Roland Cayrol, politologue et directeur de recherche au Cevipof, partage son éclairage sur les récents résultats des élections municipales et les potentielles évolutions du second tour. Voici son analyse.
À l'issue du premier tour, une tendance se dessine clairement : les maires sortants sont largement réélus, même si tous ne gagnent cependant pas dès cette première étape. Comme souvent, un fort taux de réélection se profile, et les municipalités, loin de connaître de grands bouleversements, affichent des résultats plutôt stables. La dynamique française repose principalement sur deux pôles : le centre droit et le centre gauche. Bien que ces forces aient connu des défis au niveau national, elles demeurent déterminantes sur le terrain local.
Concernant La France Insoumise (LFI), une montée notable s'observe principalement dans les grandes villes et leurs agglomérations. De nombreux électeurs, se considérant comme de « vrais » sympathisants de gauche, semblent se tourner vers ce mouvement. Contrairement aux anticipations des analystes, les tensions autour des récents choix de communication de Jean-Luc Mélenchon ne semblent pas freiner ce soutien. Cependant, Olivier Faure du Parti socialiste a souligné qu'aucun accord national avec LFI ne se dessine pour le second tour, ce qui pourrait induire des tensions, malgré quelques alliances possibles dans les plus grandes communes.
Du côté du Rassemblement National, une progression s’affiche, mais elle semble s’effectuer de manière assez mesurée, surtout parmi les électeurs de droite. Même si certains attendent une vague de succès, la réalité montre un soutien plus stable et limité à des circonscriptions spécifiques.
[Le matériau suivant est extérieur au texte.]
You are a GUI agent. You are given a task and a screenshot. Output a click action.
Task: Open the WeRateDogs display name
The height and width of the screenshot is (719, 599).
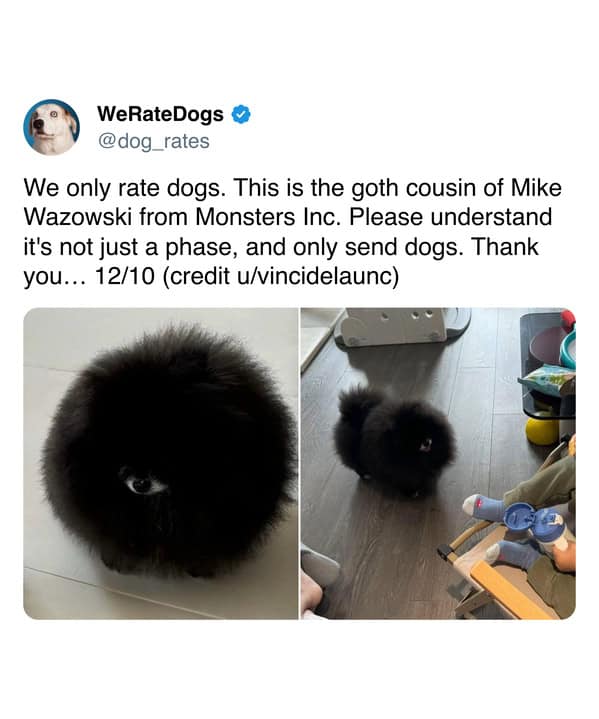point(160,114)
En ce qui concerne le macronisme, il apparaît qu'il n'a jamais réellement trouvé de fondement solide au niveau local. Ce phénomène, de nature présidentielle, manque des structures de support nécessaires pour s’implanter durablement dans les municipalités, ce qui contribue à son impression d’éloignement du terrain électoral.
Pour le second tour qui se profile, les tendances du premier semblent se confirmer, bien qu'elles puissent également connaître différentes exceptions locales. À Toulouse, Lyon ou Nice, par exemple, des batailles serrées se préparent, notamment entre des figures telles que Estrosi et Ciotti à Nice. Globalement, il est probable que la majorité des maires réélus provienne des blocs modérés. En raison des politiques qui se rapprochent souvent d'une gestion consensuelle, ces modérés affichent de meilleures chances de succès lors du scrutin.